Title :
An Improved Shark-Search Algorithm Based on Multi-information
Author :
Chen, Zhumin ; Ma, Jun ; Lei, JingSheng ; Yuan, Bo ; Lian, Li
Author_Institution :
Shandong Univ., Jinan
Abstract :
With the enormous growth of world wide web, existing general-purpose search engines have presented much more limitations. Focused crawling is increasingly seen as a potential solution. The key of focused crawling is how to accurately predict the relevance of the unvisited web pages pointed to by known URLs to a given topic. A formalized description of the predicting process is introduced. Then, four policies are proposed to predict the relevance of unvisited pages to a topic. Further the combinations of these policies are used to improve the Shark-Search, which is a classic focused crawling algorithm mainly based on the textual information of Web pages.

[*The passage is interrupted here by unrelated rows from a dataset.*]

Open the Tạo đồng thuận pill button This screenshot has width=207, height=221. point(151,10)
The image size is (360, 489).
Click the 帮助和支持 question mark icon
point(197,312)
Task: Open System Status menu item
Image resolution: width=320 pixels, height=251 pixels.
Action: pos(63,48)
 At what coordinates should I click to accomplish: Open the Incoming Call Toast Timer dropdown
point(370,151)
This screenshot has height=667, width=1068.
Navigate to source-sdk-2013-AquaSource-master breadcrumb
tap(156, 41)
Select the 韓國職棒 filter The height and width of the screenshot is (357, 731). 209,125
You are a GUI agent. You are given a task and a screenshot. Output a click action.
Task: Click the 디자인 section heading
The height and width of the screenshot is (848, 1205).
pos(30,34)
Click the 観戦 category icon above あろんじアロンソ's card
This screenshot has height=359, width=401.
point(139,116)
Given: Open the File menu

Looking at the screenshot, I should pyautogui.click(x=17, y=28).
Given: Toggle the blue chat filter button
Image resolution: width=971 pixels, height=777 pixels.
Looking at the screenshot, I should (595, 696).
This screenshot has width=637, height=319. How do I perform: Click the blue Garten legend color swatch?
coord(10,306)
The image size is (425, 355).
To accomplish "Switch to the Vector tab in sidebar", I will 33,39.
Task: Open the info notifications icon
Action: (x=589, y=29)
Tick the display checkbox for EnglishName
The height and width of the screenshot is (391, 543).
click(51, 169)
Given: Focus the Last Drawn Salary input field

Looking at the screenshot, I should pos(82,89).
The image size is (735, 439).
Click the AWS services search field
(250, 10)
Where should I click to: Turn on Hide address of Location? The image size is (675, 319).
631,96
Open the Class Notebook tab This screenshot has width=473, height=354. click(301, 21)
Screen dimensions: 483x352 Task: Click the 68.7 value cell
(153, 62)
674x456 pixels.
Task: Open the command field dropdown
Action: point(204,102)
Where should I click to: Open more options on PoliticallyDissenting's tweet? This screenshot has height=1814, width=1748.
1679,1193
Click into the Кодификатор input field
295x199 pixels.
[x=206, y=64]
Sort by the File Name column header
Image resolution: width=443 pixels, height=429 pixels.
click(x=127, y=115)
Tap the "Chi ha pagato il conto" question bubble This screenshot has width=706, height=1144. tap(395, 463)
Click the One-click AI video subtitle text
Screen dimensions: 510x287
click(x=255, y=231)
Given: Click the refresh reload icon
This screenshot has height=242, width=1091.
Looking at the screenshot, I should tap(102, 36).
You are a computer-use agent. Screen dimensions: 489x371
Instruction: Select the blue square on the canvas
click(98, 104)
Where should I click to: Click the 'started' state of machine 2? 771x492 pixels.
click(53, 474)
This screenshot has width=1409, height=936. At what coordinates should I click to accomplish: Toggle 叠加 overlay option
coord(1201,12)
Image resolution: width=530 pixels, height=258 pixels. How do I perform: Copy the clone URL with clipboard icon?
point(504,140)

A large number of experiments were carried out to identify the optimized combination and verify that the improved Shark-Search is more effective than the original one.
Keywords :
Internet; search engines; Web pages; World Wide Web; focused crawling; general-purpose search engines; improved shark-search algorithm; multiinformation; textual information; Computer science; Crawlers; Educational institutions; Heuristic algorithms; Information science; Marine animals; Search engines; Uniform resource locators; Web pages; Web sites;
Conference_Titel :
Fuzzy Systems and Knowledge Discovery, 2007. FSKD 2007. Fourth International Conference on
Conference_Location :
Haikou
Print_ISBN :
978-0-7695-2874-8
DOI :
10.1109/FSKD.2007.166